Isolation, Sequencing, and Annotation of Novel Bacteriophage

Juni Polansky

Mentor: Dr. Joel Schildbach

Supervisor: Russell Hughes

Johns Hopkins University Homewood Campus

Antibiotics are the most common treatment for bacterial infections. However, as bacteria develop antibiotic resistance, treatments are becoming less effective. One solution to this problem is bacteriophages, or phages, which are viruses that infect and kill bacteria. Phage research holds promise, as phages target specific pathogens without affecting harmless bacteria. In order to further the field of phage research, it is crucial to expand the dataset of discovered phages. Each phage has a specific host range, so having a wider scope of discovered phages enables a more comprehensive range of bacteria to be targeted and possibly treated. For this project, five distinct phages were identified, isolated, purified, and concentrated into lysates (aqueous phage samples).
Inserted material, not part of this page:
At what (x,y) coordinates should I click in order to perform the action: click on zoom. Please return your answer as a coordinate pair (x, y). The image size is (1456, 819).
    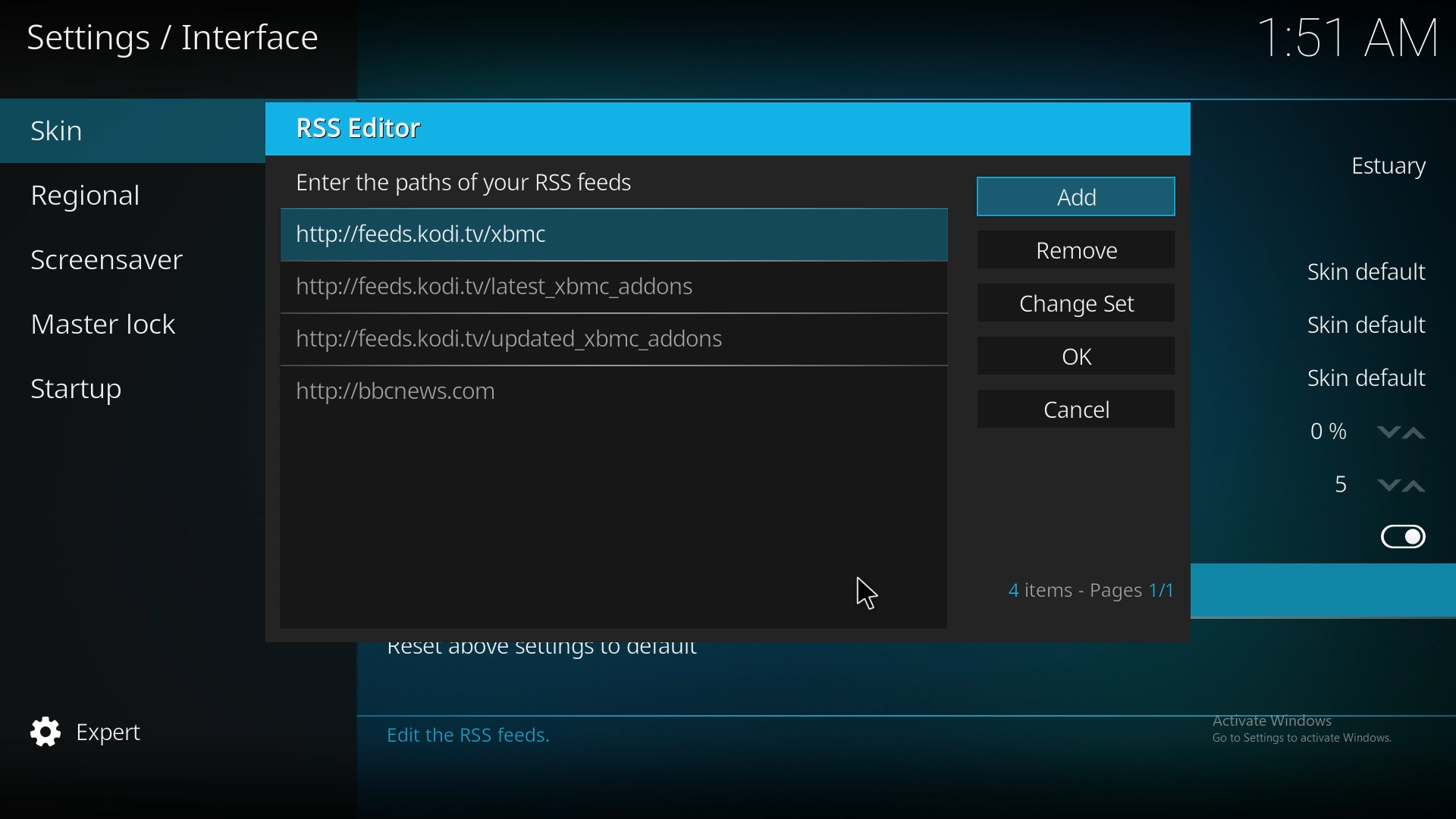
    Looking at the image, I should click on (1327, 433).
The concentration and morphology of each phage were determined, and the samples were sequenced. The results from sequencing yielded three novel bacteriophages. Ideally, to complete this process, these sequenced genomes would be annotated and added to the Actinobacteriophage Database. Due to COVID-19, this was not immediately possible, so instead, the genome of previously sequenced Cluster M1 phage SirSheldon was annotated. A genome announcement was written for that phage. Through this project, the bank of discovered phages was increased as well as the understanding of the M1 phage cluster.